> [DIRECTIONS]:
Using the listing that follows, filter out every line lacking the string "agent" and return the rest.

### INFORMATION PROVIDED

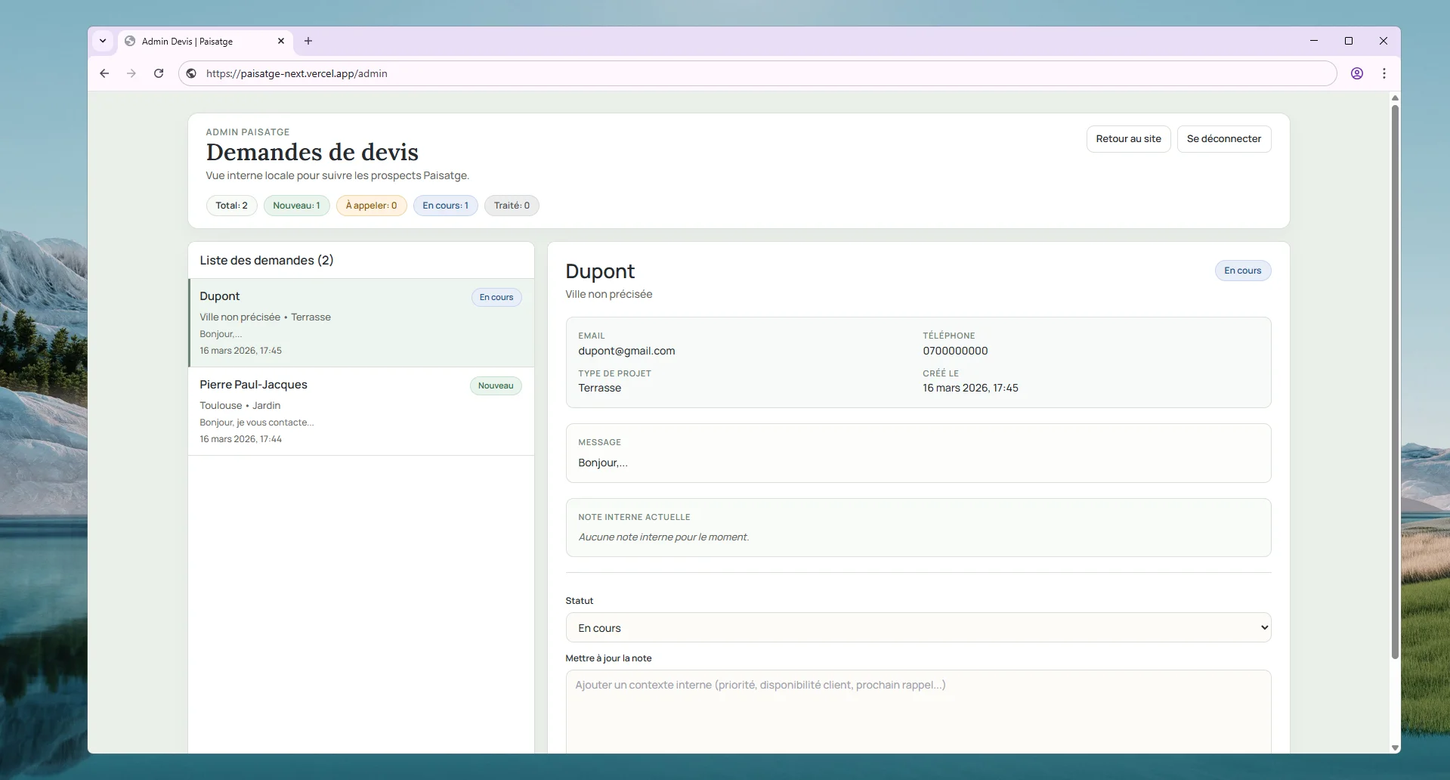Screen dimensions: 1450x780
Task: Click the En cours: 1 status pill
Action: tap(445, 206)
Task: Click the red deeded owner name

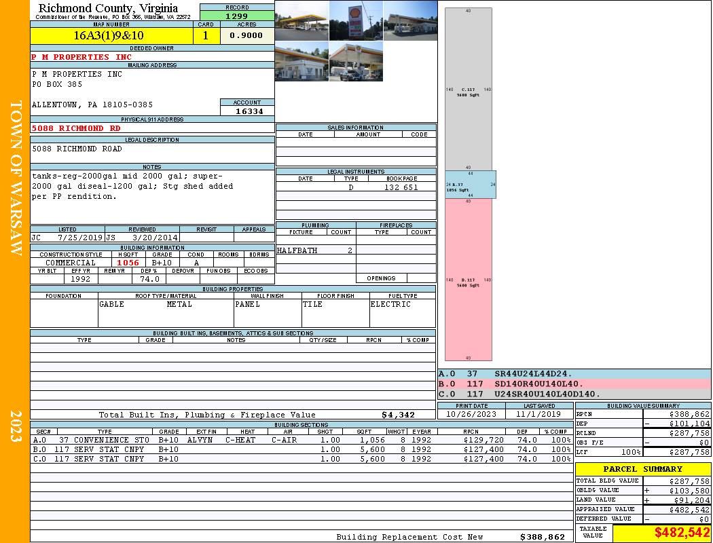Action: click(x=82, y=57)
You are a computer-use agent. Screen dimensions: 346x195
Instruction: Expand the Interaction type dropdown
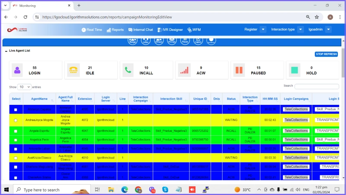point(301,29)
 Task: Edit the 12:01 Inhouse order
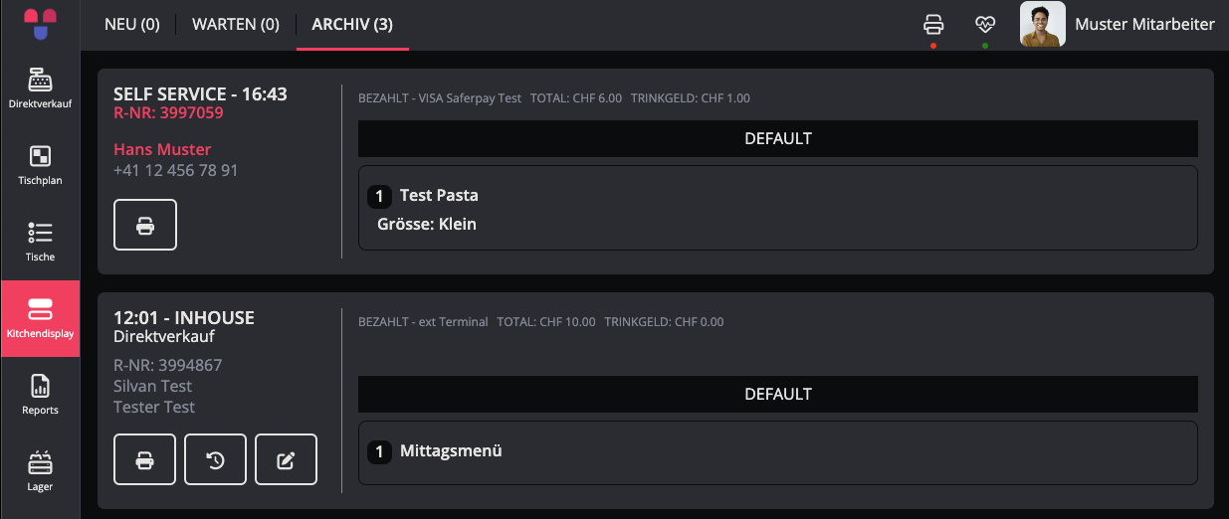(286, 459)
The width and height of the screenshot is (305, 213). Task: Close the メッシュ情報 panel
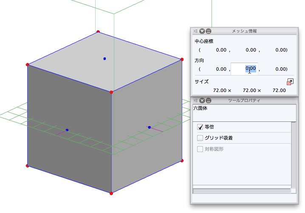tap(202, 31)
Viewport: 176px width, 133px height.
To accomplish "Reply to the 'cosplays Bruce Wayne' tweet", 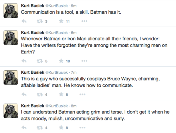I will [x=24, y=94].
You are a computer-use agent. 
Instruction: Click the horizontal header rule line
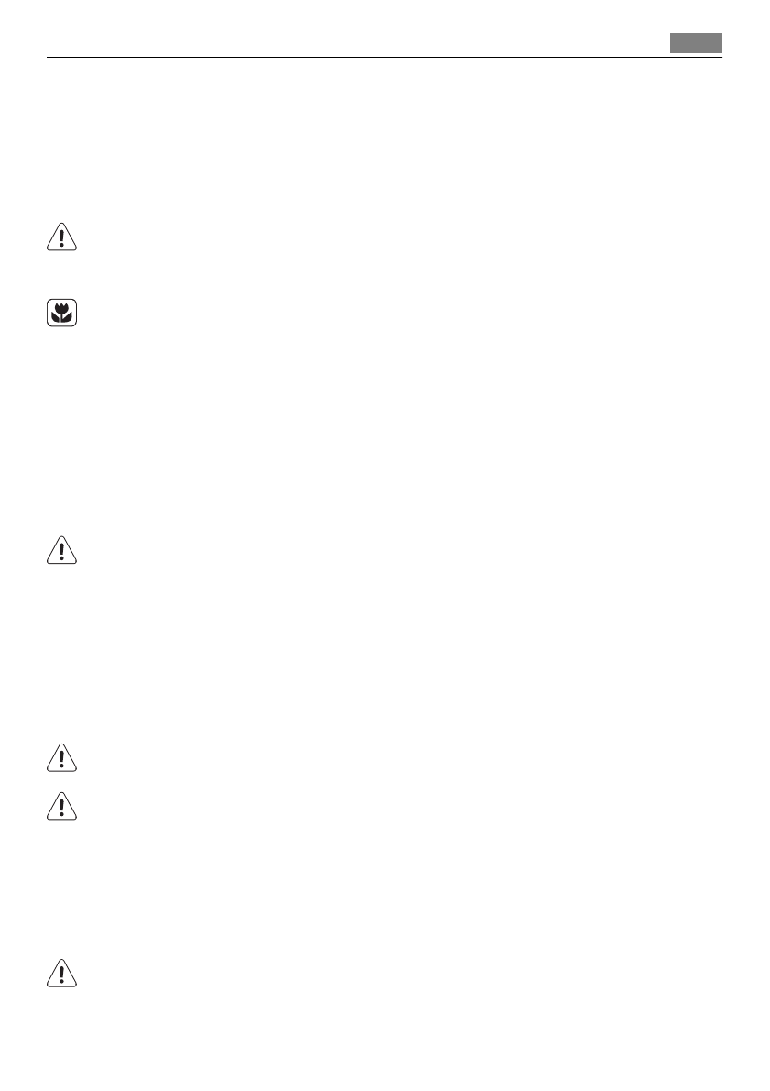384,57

######

> [ANSWER TO THIS PROBLEM]:
You are a computer-use agent. Screen dimensions: 346x195
You are a computer-use agent. 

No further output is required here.